A sala onde entrou era estreita e comprida; no sentido do comprimento ficava perpendicular à rua e a largura era tal que quatro homens não cabiam comodamente lado a lado. Havia uma dúzia de candeias penduradas nas vigas, cobertas de fuligem; a luz que emitiam refletia-se cruamente em baixo, de modo que a superfície de tudo o que existia na sala bruxuleava com uma luz amarela e tudo quanto havia por baixo dessa superfície se perdia em vagas sombras. Andrews seguiu em frente. À sua direita estendia-se um longo balcão, quase a todo o comprimento do salão; o tampo do balcão consistia em duas grossas pranchas encostadas uma à outra e sustentadas por troncos cortados sem qualquer acabamento, diretamente assentes no soalho de tábuas irregulares. Respirou fundo e a intensa mistura de cheiros a querosene queimado, suor e álcool invadiu-lhe os pulmões; tossiu. Dirigiu-se ao balcão, que lhe chegava apenas ligeiramente acima da cintura; o encarregado do bar, um sujeito baixo e calvo de grandes bigodes e pele amarelada, olhou-o sem falar.
— Uma cerveja — pediu Andrews.
O encarregado do bar tirou uma pesada caneca debaixo do balcão e virou-se para um de vários barris assentes sobre grandes caixotes de madeira. Abriu uma torneira e deixou a cerveja correr em bolhas brancas pela borda da caneca. Colocando a caneca diante de Andrews, anunciou:
— São vinte e cinco cêntimos.
Andrews provou a cerveja; parecia mais quente do que o salão e tinha um sabor aguado. Poisou uma moeda no balcão.
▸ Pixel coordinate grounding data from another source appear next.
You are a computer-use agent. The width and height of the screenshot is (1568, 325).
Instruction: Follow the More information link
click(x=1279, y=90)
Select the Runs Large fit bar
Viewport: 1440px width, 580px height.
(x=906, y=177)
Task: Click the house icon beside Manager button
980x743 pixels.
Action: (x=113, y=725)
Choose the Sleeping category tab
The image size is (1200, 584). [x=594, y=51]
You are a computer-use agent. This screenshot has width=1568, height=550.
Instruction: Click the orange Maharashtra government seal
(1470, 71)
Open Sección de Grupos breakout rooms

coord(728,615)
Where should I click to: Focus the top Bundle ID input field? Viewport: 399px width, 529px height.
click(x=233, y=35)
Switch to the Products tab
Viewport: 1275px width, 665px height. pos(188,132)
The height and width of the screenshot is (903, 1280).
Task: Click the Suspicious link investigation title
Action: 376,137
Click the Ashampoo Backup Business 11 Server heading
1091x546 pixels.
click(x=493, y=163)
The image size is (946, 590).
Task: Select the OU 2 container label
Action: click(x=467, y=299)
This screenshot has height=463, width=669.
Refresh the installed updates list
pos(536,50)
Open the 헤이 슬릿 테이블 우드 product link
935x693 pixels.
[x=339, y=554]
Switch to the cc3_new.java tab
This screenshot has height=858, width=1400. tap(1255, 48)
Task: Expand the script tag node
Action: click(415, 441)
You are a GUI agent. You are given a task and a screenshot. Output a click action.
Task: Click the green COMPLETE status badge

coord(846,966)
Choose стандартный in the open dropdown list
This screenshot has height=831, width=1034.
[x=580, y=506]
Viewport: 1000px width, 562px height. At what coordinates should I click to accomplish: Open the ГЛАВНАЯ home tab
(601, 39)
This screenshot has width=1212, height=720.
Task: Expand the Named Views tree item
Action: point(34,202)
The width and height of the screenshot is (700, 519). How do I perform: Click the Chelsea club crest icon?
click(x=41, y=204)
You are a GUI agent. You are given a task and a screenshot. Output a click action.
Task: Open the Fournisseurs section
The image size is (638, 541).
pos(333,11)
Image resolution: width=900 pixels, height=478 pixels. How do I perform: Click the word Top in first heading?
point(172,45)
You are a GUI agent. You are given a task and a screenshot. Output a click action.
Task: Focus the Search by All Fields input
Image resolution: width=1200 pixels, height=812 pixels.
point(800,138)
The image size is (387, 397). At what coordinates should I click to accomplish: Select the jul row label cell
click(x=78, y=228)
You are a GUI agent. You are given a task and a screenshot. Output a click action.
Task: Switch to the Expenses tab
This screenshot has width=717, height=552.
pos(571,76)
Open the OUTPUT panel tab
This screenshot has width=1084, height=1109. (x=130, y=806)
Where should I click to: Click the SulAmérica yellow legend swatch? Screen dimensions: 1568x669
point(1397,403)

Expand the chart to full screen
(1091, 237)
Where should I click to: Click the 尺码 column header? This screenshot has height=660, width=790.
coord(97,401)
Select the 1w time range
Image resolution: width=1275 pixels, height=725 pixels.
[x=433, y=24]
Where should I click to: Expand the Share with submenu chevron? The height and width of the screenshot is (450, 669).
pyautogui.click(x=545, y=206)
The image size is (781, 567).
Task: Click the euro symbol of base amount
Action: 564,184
— Ando à procura dum tal Mr. Miller — disse. — Disseram-me que talvez o encontrasse aqui.
— Miller? — o encarregado do bar voltou-se com indiferença e olhou para o fundo da sala, onde, na penumbra, havia duas mesinhas à volta das quais estavam meia dúzia de homens sentados a beber tranquilamente. — Acho que não está cá. É amigo dele?
— Não o conheço — respondeu Andrews. — Quero falar com ele sobre uma questão de… negócios. Mr. McDonald disse que era capaz de o encontrar aqui.
O encarregado do bar acenou afirmativamente.
— Talvez o encontre no salão grande. — Indicou com os olhos um ponto atrás de Andrews; este voltou-se e viu que havia uma porta fechada que devia dar para outra sala. — É um homem corpulento, de barba feita. É capaz de estar com o Charley Hoge, um sujeito baixinho, de cabelo grisalho.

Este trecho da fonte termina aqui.